AMSTERDAM – A four-drug regimen was effective in hard-to-treat hepatitis C (HCV) patients who had previously failed therapy, a researcher said here, but the drug combination is not being further developed.

Action Points
  • This study was published as an abstract and presented at a conference. These data and conclusions should be considered to be preliminary until published in a peer-reviewed journal.
  • The combination of an NS5A inhibitor, a protease inhibitor, and pegylated interferon plus ribavirin appeared to be effective in treatment experienced, genotype 1 HCV-infected patients.

    In a phase II study, 70% of patients had undetectable HCV virus 12 weeks after ending the so-called "quad regimen," according to Gregory Everson, MD, of the University of Colorado in Aurora.

    The drug protocol consisted of an NS5A inhibitor dubbed ledipasvir and a protease inhibitor, GS-9451, along with pegylated interferon and ribavirin.

    Among those who responded to the four-drug regimen quickly and persistently, the rate was even higher at 87%, Everson reported at the meeting of the European Association for the Study of the Liver.

    But despite the promise of what he called a "re-treatment protocol," Everson said further development of the regimen is not in the cards.

    He did not immediately respond to an email from MedPage Today seeking clarification, but other experts here suggest it may have to do with the perception that pegylated interferon and ribavirin are on the way out.

    Meanwhile, ledipasvir and GS-9451 remain in clinical development, according to a spokesman for the developer, Gilead Sciences of Forest City, Calif.

    The results of the trial "are not entirely unexpected," commented Heiner Wedemeyer, MD, of Hannover Medical School in Hannover, Germany, who was not involved with the study.

    "This specific regimen is not being further developed," he said, but what investigators "learned is that if we add more potent drugs, we can treat more difficult patients. We confirmed that concept."

    It seems likely, he said, that the two drugs will continue to be developed for use without interferon and perhaps ribavirin. "The question will be whether we can shorten treatment," Wedemeyer said.

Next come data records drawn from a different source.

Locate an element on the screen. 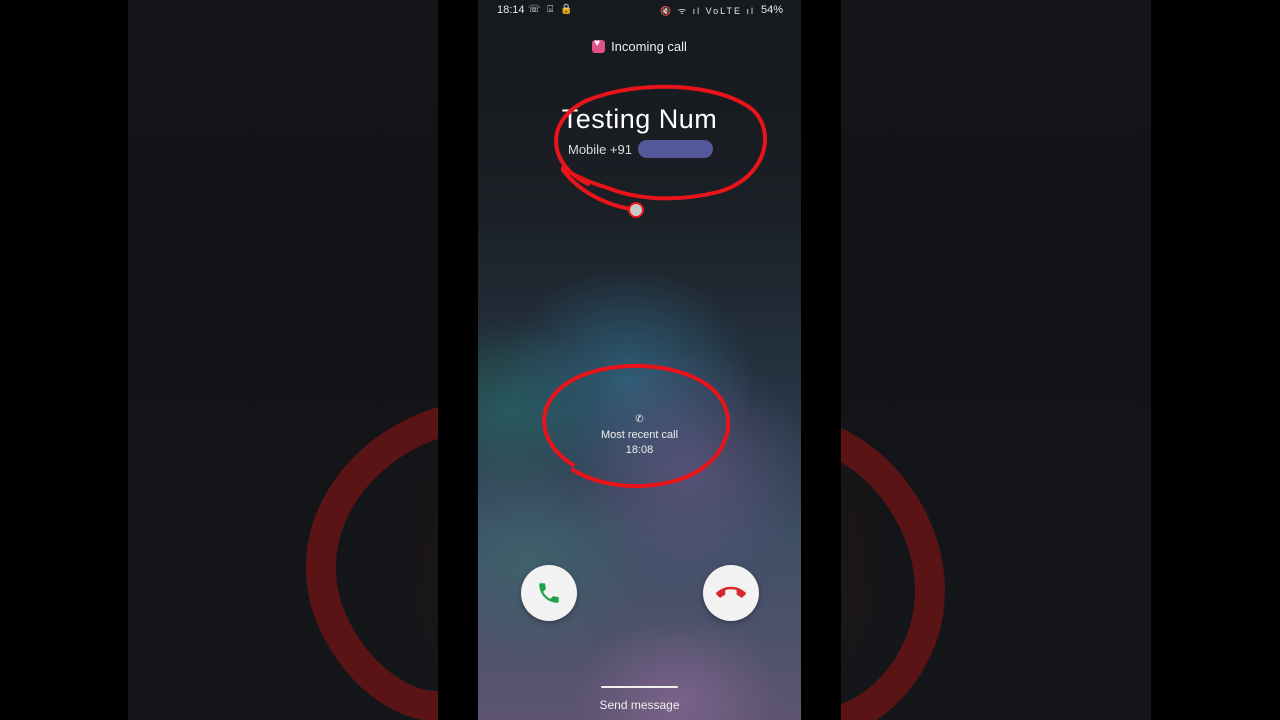 The height and width of the screenshot is (720, 1280). heart-app-icon is located at coordinates (599, 46).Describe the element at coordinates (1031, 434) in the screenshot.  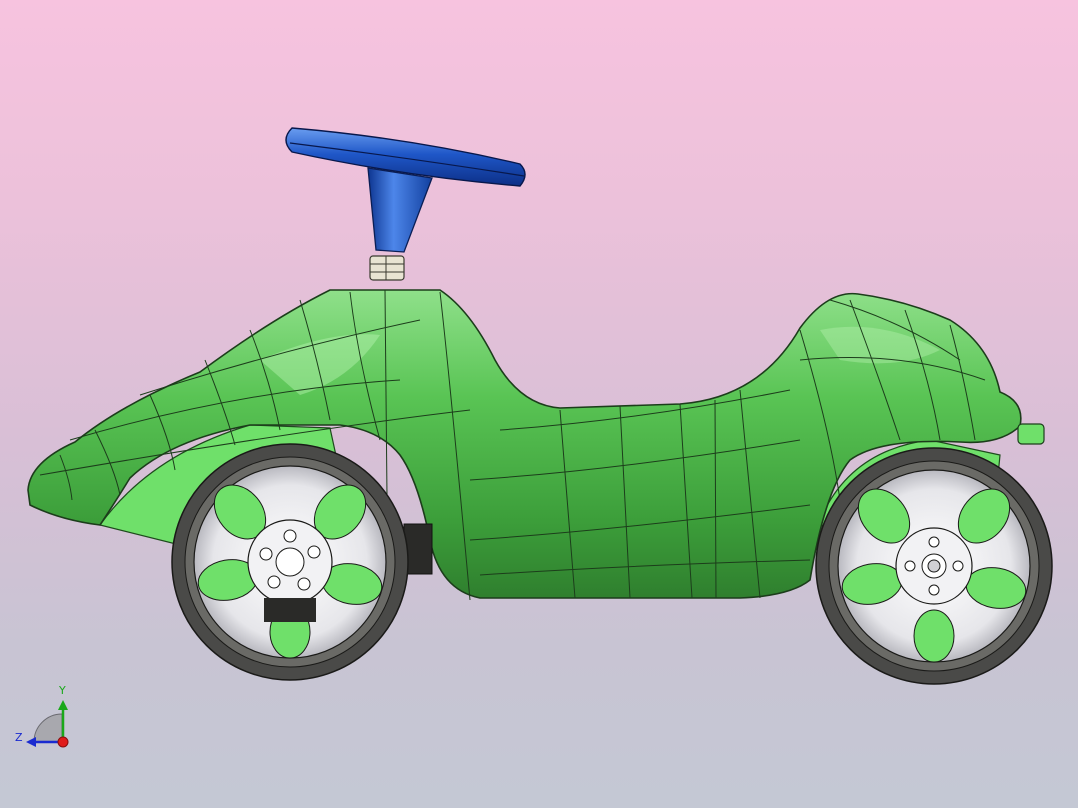
I see `rear-nub` at that location.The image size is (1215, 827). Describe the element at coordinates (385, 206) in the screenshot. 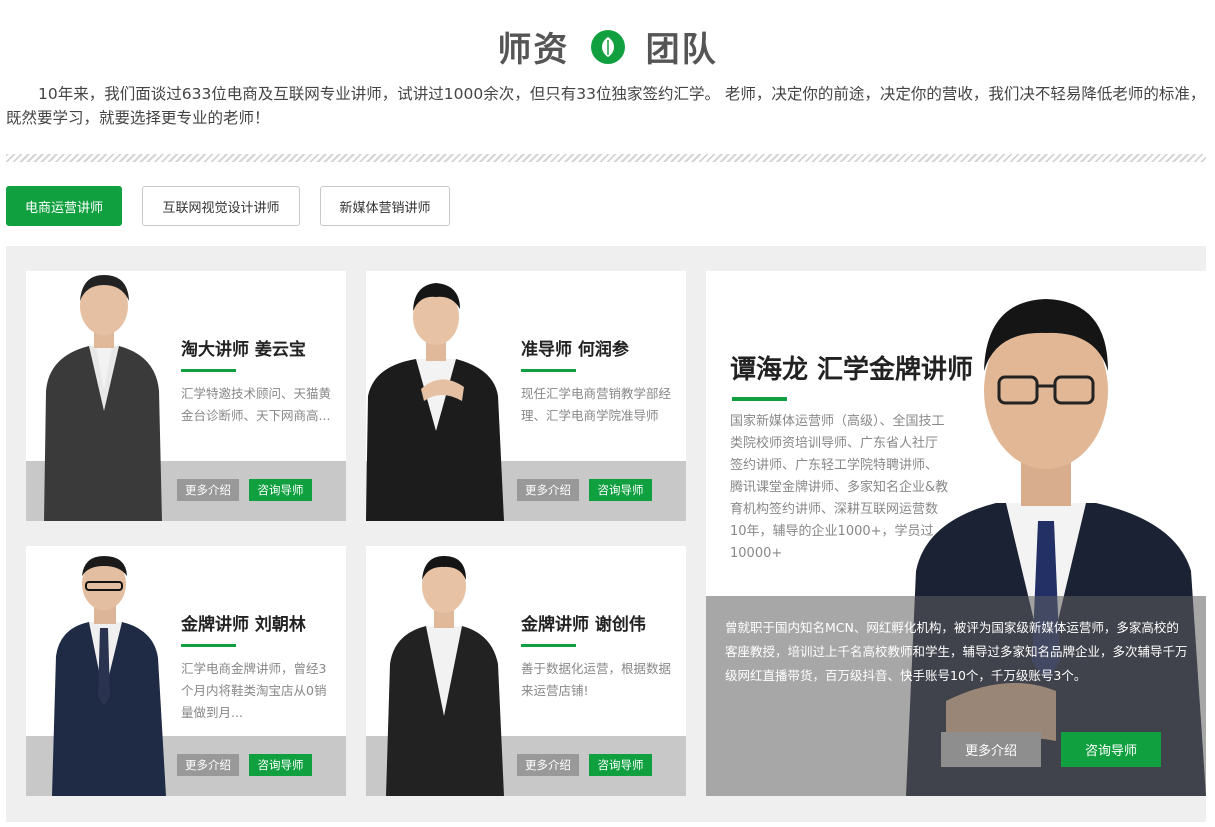

I see `tab-new-media: 新媒体营销讲师` at that location.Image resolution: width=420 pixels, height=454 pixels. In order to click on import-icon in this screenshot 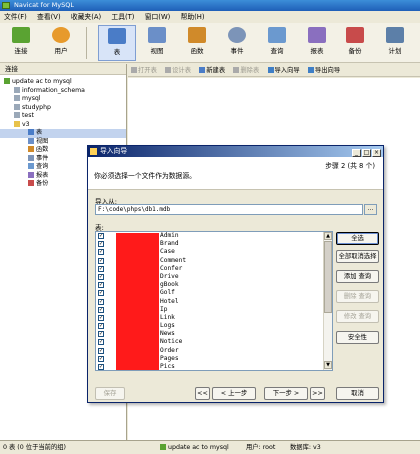, I will do `click(270, 70)`. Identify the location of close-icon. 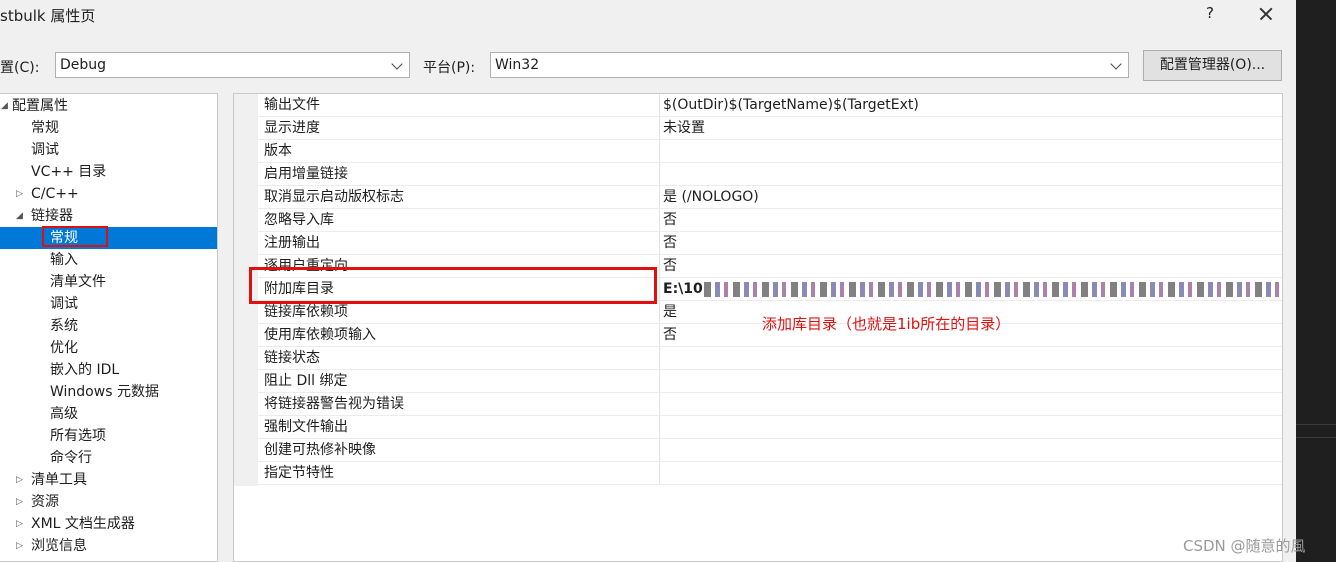
(1266, 14).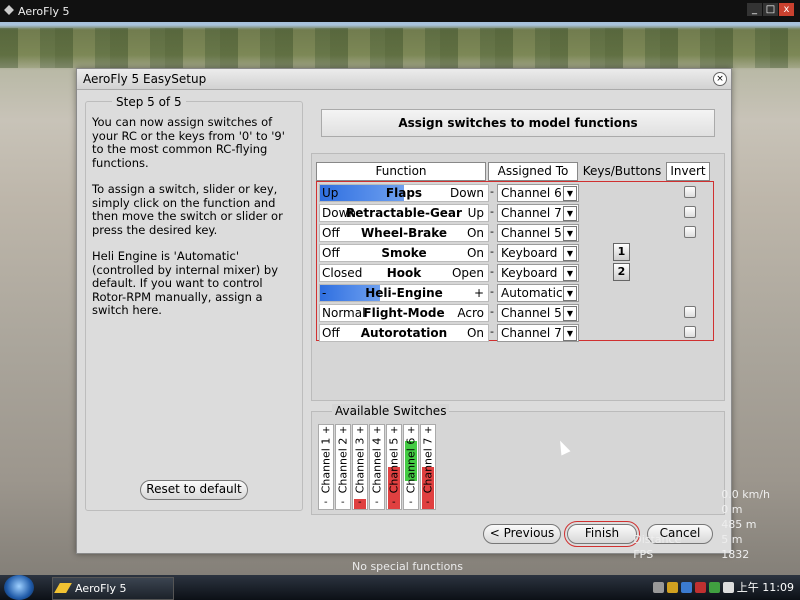 The height and width of the screenshot is (600, 800). Describe the element at coordinates (400, 11) in the screenshot. I see `app-title-bar: AeroFly 5 _ □ x` at that location.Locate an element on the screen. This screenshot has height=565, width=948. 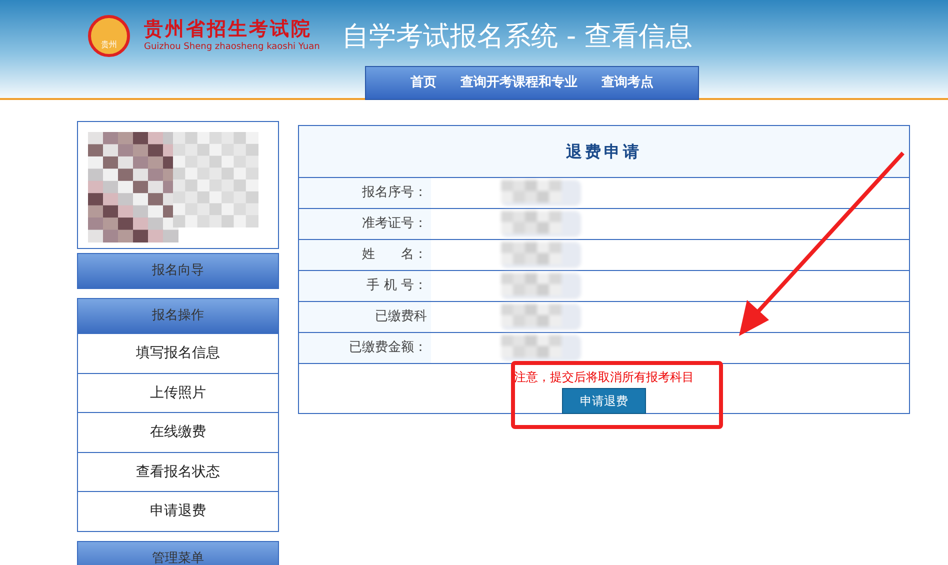
nav-link: 首页 is located at coordinates (423, 83).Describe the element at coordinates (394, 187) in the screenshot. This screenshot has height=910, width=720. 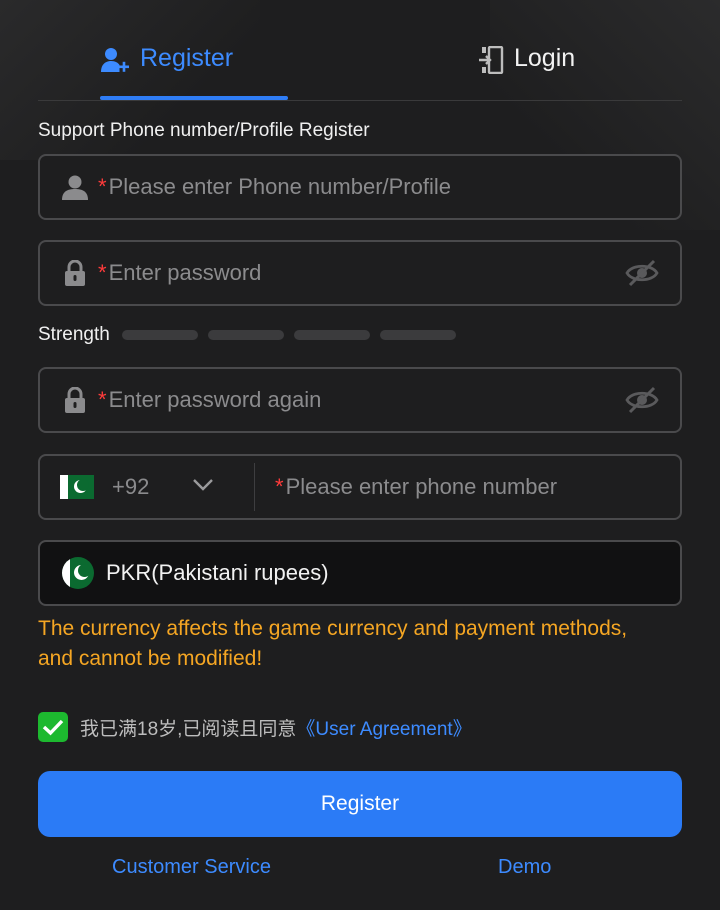
I see `profile-input` at that location.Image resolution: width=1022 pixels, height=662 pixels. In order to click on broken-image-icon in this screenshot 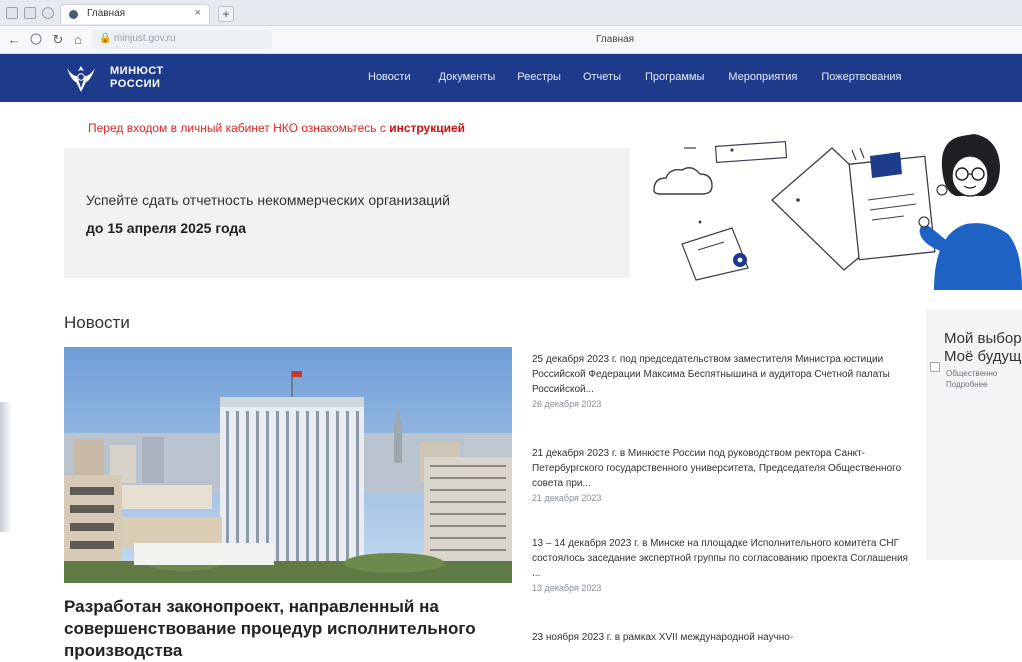, I will do `click(935, 367)`.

    Until 2011, standard therapy for HCV genotype 1 was 48 weeks of pegylated interferon with ribavirin, a regimen regarded as difficult to tolerate with a substantial proportion of treatment failures.

    Current standard therapy adds a third drug, one of the protease inhibitors telaprevir (Incivek) or boceprevir (Victrelis), but those medications have their own side effects and risks.

    Patients who fail standard treatment – either relapsing or not responding in the first place – need better options, Everson said here.

    He and colleagues tested the four drugs (ledipasvir, GS-9451, pegylated interferon, and ribavirin) in a response-guided fashion, enrolling 163 patients, including 52 who had not responded to previous therapy, 28 who had a partial response, and 83 who either relapsed or had viral breakthrough on treatment.

    Patients who had undetectable viral RNA at weeks four through 20 of treatment stopped therapy after 24 weeks, while the others stopped ledipasvir and GS-9451 but continued the other two drugs for another 24 weeks.

    The 70% rate of undetectable virus 12 weeks after the end of therapy (SVR12) indicated a "fairly robust antiviral effect," Everson said, and response during therapy was "highly predictive " of treatment success.

    Among those who had a so-called extended rapid virologic response – no detectable virus from weeks four through 20 – the SVR12 rate was 87%, compared with just 28% among those who did not have such a response.

    Everson said that patients with genotype 1b did better than those with genotype 1a, while those with the favorable CC variant of the IL-28B gene did better than those with other versions.

    He added that 5% of patients had a serious adverse event during the study and 7.3% stopped treatment because of adverse events, all attributed to the interferon or ribavirin.

    The overall pattern of adverse events, he said, was "typical" of what is seen with the two older drugs.

    The study was supported by Gilead. Everson reported financial links with the company as well as BMS, Abbott, Roche/Genentech, Vertex, Merck/Schering-Plough Novartis, Janssen/Tibotec, GSK, Eisai, and BioTest.

    Wedemeyer reported financial links with Abbott, Achillion, Biolex, BMS, Gilead, Janssen-Cilag, Merck, Novartis, Roche, Siemens, Transgene, and ViiV.

    Primary source: European Accociation For the Study of the Liver
    Source reference:
    Everson GT, et al "Combination of the NS5A inhibitor, GS-5885, the NS3 protease inhibitor, GS-9451, and pegylated interferon plus ribavirin in treatment experienced patients with genotype 1 hepatitis C infection" EASL 2013; Abstract 13.